The OSS transformation dilemma

There’s a particular carrier that I know quite well that appears to despise a particular OSS vendor… but keeps coming back to them… and keeps getting let down by them… but keeps coming back to them. And I’m not just talking about support of their existing OSS, but whole new tools.

It never made sense to me… until reading Seth Godin’s blog today. In it, he states, “…this market segment knows that things that are too good to be true can’t possibly work, and that’s fine with them, because they don’t actually want to change–they simply want to be able to tell themselves that they tried. That the organization they paid their money to failed, of course it wasn’t their failure. Once you see that this short-cut market segment exists, you can choose to serve them or to ignore them. And you can be among them or refuse to buy in

It starts to makes sense. The same carrier has a tendency to spend big money on the big-4 consultants whenever an important decision needs to be made. If the big, ambitious project then fails, the carrier’s project sponsors can say that the big-4 organization they paid their money to failed.

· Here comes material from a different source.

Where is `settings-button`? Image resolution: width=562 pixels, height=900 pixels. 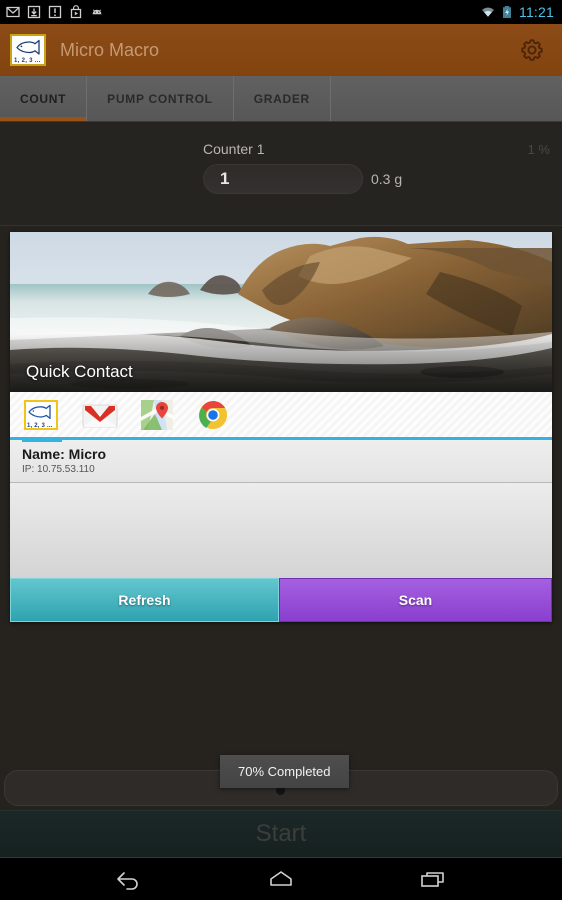
settings-button is located at coordinates (532, 50).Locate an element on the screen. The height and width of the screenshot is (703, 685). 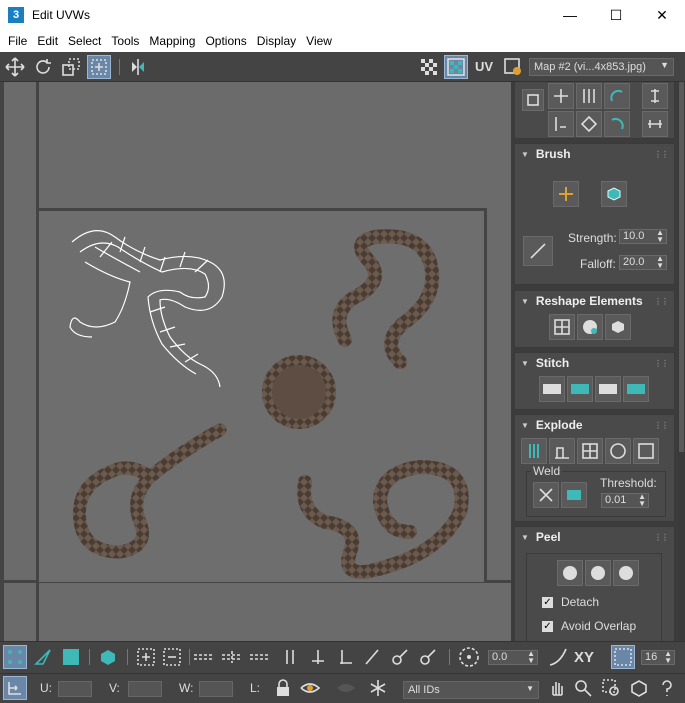
ring-shrink-icon is located at coordinates (346, 657).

Does that ring true of any telco you’ve worked with? That they don’t actually want to change–they simply want to be able to tell themselves that they tried (or be seen to have tried) with their OSS transformation?

Are we actually stuck in one big dilemma? Are our OSS transformations actually so hard that they’re destined to fail, yet are already failing so badly that we desperately need to transform them? If so, then Seth’s insightful observation gives the appearance of progress AND protection from the pain of failure.

Not sure about you, but I’ll take Seth’s “refuse to buy in” option and try to incite change.